Don Stratton stands in front of a furnace at the charred remains of the Soda Creek Road home he shared with his wife Glenda. When the White Lake fire jumped the Fraser River on Saturday, July 15, it roared through in 50 minutes destroying several homes and outbuildings in the area.

Neighbours anxious to help wildfire victims

Residents whose homes were spared when the White Lake wildfire jumped the Fraser River are hoping to help those who lost their homes.

Clancy Wright said he will never forget the roaring sound of the White Lake wildfire when it jumped the Fraser River on Saturday, July 15 and started climbing up the hillside toward his home northwest of Williams Lake.

He and his wife Debbie Wright live above the Fraser River off the Soda Creek Road, which has been devastated by wildfire.

When the evacuation order came down around 6 p.m. that evening, Debbie left for Lac La Hache with her mom and her mom’s husband who live on the same property.

Clancy, who stayed behind to see what he could do to protect the property, started receiving phone calls from friends urging him to leave.

“There were trees candling 200 feet in the air and I could see the fire moving rapidly up the hill so I got out,” he said.

The fire crossed the river in several places and came up the hill in under 50 minutes, he said.

Clancy and Debbie believed their home was gone until their neighbour George Beltrame called them in Lac La Hache a few days after the fire asking if he could put his horses on their property because his own corral fences were burned.

“We couldn’t believe it,” Debbie said.

The fact the fire missed their home is surreal, the Wrights said.

Portions of fences, nearby trees, grass and stumps burned, even a counter top that was leaning against a tree melted while 10 metres away their camper was spared.

“The fire moved in fingers and veins, it seemed going whichever way it wanted,” Clancy said. “Yet it didn’t even touch our camper.”

About a quarter of a kilometre down the road from the Wrights’ it’s a different story.

There are long stretches where every single tree is burned and the forest floor is covered in ash. On Saturday afternoon there was a hot spot smouldering from a mound on the ground and further down smoke was rising from the top of burned out tree.

Beltrame and his partner Debbie Lloyd’s home was spared, but they lost a large workshop and two greenhouses.

“Trees all around us burned and the fire came right up to our back porch,” Lloyd said as she wiped back tears. “George hiked up four kilometres behind our place and there has been so much burned up there.”

On Saturday, Beltrame was falling danger trees with a chainsaw alongside the road they use to access their property.

“If we get a wind event in here some of the trees are going to come down,” he said. “I’ve been picking up a lot of glass too because the fire shattered bottles and all that broken glass is dangerous for wildlife.”

The Wrights said at least seven homes and three outbuildings were lost in the area, including the home belonging to their good friends Don and Glenda Stratton.
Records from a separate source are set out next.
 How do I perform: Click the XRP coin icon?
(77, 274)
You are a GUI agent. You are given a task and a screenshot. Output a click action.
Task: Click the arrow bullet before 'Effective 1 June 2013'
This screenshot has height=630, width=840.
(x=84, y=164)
Don and Glenda had lived in their home for 25 years, Don said.

Most of the blazed remains had been removed by Saturday, but Don pointed out the furnace and a few dishes in the ash.

“The house was completely destroyed but our greenhouse is intact,” he said with a shrug.

The Strattons did not have house insurance, similar to many other people who have lost homes due to the wildfires, and the Wrights are hoping the community will step forward to help people like the Strattons out.

“We hope to build Don and Glenda something to live in by winter and help others who have lost their homes,” Debbie said. “If anyone has building supplies or even money toward building supplies that would be great. My number is 250-305-8232.”

Several people have wondered if the BC Wildfire Service was doing a controlled burn the day the fire crossed the Fraser River, however, the Cariboo Fire Centre confirmed that was not the case.

“On July 15, high winds and an increase in fire behaviour on the White Lake fire caused the fire to spot across the Fraser River, igniting fuels on the east side of the river,” Cariboo Fire Centre information officer Alison Martin told the Tribune Monday.

The Wrights said they are grateful for the efforts of many people, including Lee Todd who flew over the area with his helicopter and warned Clancy the fire was coming and to Wayne and Fred Ball for going out with equipment to help tackle hot spots in the days following July 15. They also thanked members of the Ball family for bringing the Wrights a meal when they returned home.

 

The intensity of the White Lake fire is seen here in the remnants of a burned out car where the aluminum engine melted leaving a trail along the ground at the home of Soda Creek Road resident Don Stratton. Monica Lamb-Yorski photos.

Clancy Wright douses a hot spot Saturday, Aug. 19 in the burnt forest about half a kilometre from his home above the Fraser River where the White Lake fire jumped the Fraser River a month before.

George Beltrame cuts down danger trees alongside the access road to his home above the Fraser River where the White Lake wildfire blazed through on Saturday, July 15.

A burned stop sign along the Soda Creek Road is a remnant of the White Lake wildfire that raged through the area on Saturday, July 15.